The relationship of trust took another tumble in late 1997 when the employee owners were asked to consider a bid for their company without any explanation as to who the anonymous bidder was or what their intentions were. The workers felt they were being asked to buy a "pig in a poke." The employee owners voted it down, expressing concern that the mystery bidder might close the plant and move the work elsewhere.

When the smoke cleared after the 16 day strike, the parties had reached an agreement that provided $2 an hour over the three year contract, a one percent increase in the pension multiplier, and improvements in sickness and accident insurance and vision care benefits.

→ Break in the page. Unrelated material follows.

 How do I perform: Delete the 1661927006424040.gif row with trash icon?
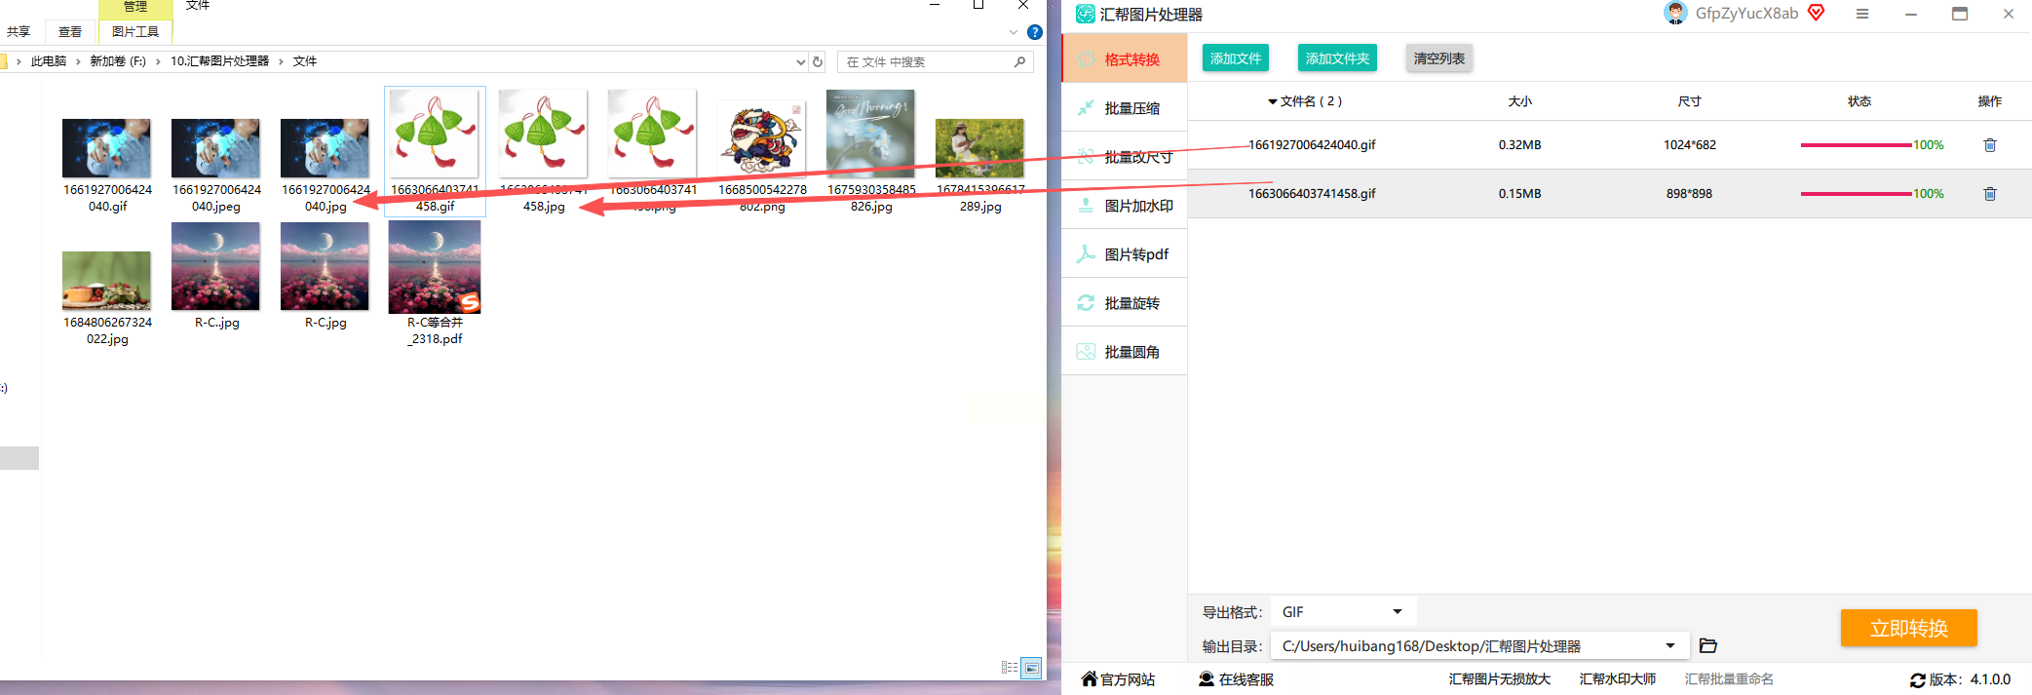[x=1990, y=145]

Today both union and management downplay the strike. They agree that the best thing is to make Republic Storage a better company as it moves into the 21st century. Robert Easton, Human Resources Director for Republic Storage, says that despite the strike, the parties can have a good relationship and they now need to set goals and move forward working together to increase the business for the good of all. Pat Bentley, President of USWA Local 2345 concludes that "we all need to put this behind us, to get rid of the baggage we’ve accumulated over the years and go forward collectively to develop a more participatory structure that would involve employees more than they have been."

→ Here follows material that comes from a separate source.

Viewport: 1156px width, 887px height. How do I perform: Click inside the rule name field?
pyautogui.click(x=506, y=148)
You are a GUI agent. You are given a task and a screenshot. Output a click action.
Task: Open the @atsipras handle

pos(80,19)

Labor, Management and ESOPs

Employee ownership is not necessarily a bed of roses for labor. At both Republic Engineered Steels and Republic Storage Systems, employees owned a majority of the company. In both cases, employees generally felt that management was not responsive. In both cases, employees could not make their voices heard effectively through corporate governance channels, despite board representation, or even through the additional contractual participation mechanisms. Their experience raises at least three major issues.

First, what ought the relationship between management and labor in employee-owned companies be?

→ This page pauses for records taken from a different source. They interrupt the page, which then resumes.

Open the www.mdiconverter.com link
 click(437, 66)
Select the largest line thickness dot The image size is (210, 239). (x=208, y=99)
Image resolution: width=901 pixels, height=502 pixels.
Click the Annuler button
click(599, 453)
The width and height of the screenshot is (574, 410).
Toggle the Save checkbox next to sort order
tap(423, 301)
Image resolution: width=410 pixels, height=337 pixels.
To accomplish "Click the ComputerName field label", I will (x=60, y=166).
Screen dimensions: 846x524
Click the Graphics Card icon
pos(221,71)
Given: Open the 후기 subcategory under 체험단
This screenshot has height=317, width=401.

Employee-owned companies aren't run by the employees. They hire managers. The managers are supposed to run the company for the shareholders, but the shareholders are the same folks who they are managing. This makes for a complex relationship.

That's particularly true when there are outside shareholders as well as employee owners. At Republic Engineered, management itself was divided over the degree to which it needed to respond to outside shareholders versus employee shareholders. The management split led ultimately to the resignation in January 1997 of several managers who argued for the latter. Over the next months, the remaining managers found themselves increasingly at loggerheads with the union.

Second, what do shareholders want managers to achieve in ESOP companies? The simple answer "maximize share value," which we assume drives managers in publicly traded companies for their absentee owners, generally doesn't hold for employee owners. Employee owners want to balance raising share values (a long term benefit) with reinvestment for job security (another long term benefit) and with current income and benefits. Thus while it is possible to persuade employees that new technology has to be introduced and jobs cut to remain competitive, employees certainly expect the new jobs coming on stream to be located within commuting distance of the jobs being lost.

Third, how to recruit managers? The employees and Union had helped hire the CEO at Republic Storage. Like other ESOP companies, they used the same pool to recruit managers as conventionally owned firms. Had Republic been outside owned, shareholders would have praised the CEO. Instead, they went on strike against him. We need an ESOP management-recruitment firm that understands the needs of employee-owned companies.